## EXERCISE GOAL
Below are records; extract exactly the lines from the one containing "Viewport: 450px width, 563px" through the last, both included, and keep the pictures out.

## INPUT FOR THIS TASK
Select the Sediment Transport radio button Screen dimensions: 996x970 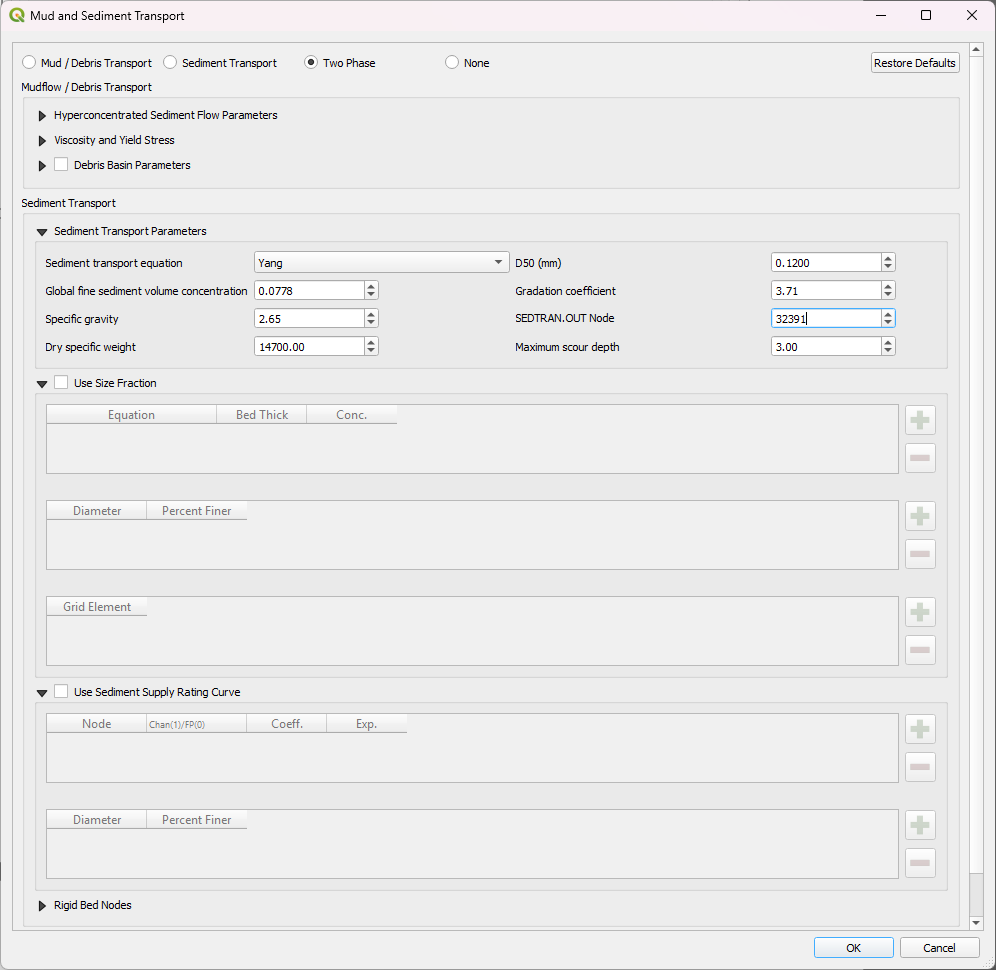170,63
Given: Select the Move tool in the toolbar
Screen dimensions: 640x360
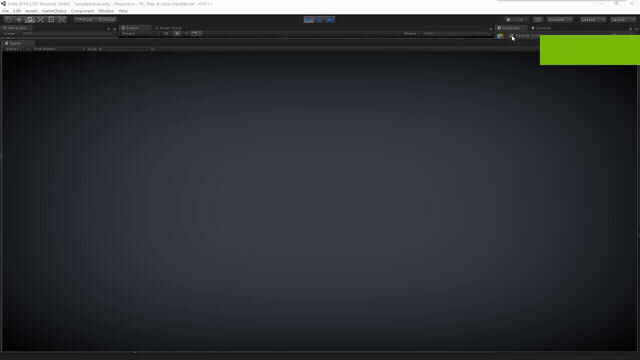Looking at the screenshot, I should (19, 20).
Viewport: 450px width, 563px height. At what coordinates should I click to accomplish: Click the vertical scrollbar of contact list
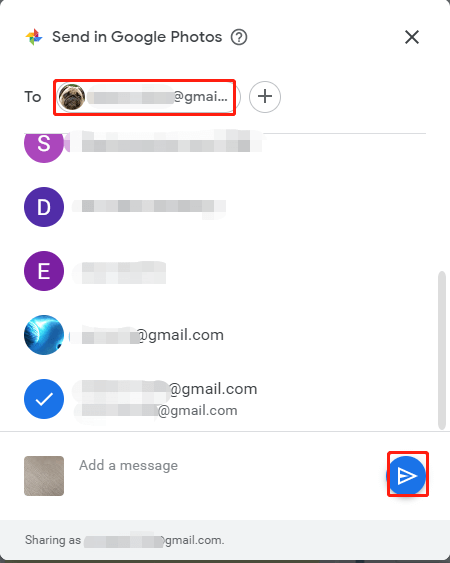click(442, 350)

## SOLVED EXERCISE
Viewport: 450px width, 563px height. At what coordinates should I click to accomplish: Click the vertical scrollbar of contact list
click(442, 350)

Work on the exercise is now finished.